The ACLU of Idaho called Little's signing of the law "extremely disappointing" and said that though it opposed all forms of capital punishment, firing squad are "especially gruesome."

The law takes effect on July 1.

In recent years, more and more states have hit snags obtaining the chemicals necessary for lethal injection executions, particularly because some pharmaceutical companies have stopped selling the drugs for that purpose.

Idaho will become the fifth state to currently allow firing squads for executions, according to the nonprofit Death Penalty Information Center.
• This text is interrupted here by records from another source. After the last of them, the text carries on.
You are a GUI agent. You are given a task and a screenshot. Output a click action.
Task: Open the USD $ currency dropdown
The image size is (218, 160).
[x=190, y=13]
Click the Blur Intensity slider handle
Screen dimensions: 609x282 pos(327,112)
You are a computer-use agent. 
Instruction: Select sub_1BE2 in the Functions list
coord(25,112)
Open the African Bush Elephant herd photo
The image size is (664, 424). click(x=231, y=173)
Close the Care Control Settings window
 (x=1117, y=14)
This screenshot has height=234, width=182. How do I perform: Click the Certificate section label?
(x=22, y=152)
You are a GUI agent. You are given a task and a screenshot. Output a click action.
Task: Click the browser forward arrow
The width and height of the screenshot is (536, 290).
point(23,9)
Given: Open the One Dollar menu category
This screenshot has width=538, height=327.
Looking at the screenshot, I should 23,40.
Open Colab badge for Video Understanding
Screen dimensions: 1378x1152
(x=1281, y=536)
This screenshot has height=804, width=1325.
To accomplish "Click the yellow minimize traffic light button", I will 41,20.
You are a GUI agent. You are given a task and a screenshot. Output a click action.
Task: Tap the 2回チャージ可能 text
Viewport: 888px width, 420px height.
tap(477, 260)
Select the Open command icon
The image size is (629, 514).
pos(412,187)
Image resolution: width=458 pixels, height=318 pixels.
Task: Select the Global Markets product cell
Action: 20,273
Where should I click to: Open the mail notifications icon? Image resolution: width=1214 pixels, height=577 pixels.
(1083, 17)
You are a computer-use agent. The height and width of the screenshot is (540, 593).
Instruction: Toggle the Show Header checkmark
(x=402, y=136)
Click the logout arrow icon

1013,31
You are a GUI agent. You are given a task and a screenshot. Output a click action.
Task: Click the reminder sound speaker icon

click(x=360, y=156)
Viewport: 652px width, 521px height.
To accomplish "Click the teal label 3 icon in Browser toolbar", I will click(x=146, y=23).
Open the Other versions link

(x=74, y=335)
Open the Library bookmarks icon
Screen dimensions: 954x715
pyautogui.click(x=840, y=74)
Mississippi, Oklahoma, Utah and South Carolina also permit the method as an alternative to lethal injection.

The last person to be executed by a firing squad was convicted killer Ronnie Lee Gardner, according to the group, who was shot to death by a firing squad in a Utah prison in 2010.

South Carolina was preparing to carry out its first-ever execution by firing squad last year when a judge issued a temporary stay blocking the killing.

Little, who has said he supports the death penalty, added that he hadn't given up on Idaho's ability to acquire the drugs necessary to perform lethal injections.

But the Idaho Capital Sun reported that the state hasn't been able to carry out the scheduled execution of inmate Gerald Pizzuto Jr. because it was unable to obtain the drug pentobarbital.

The state currently has eight inmates on death row, according to the Idaho Department of Correction.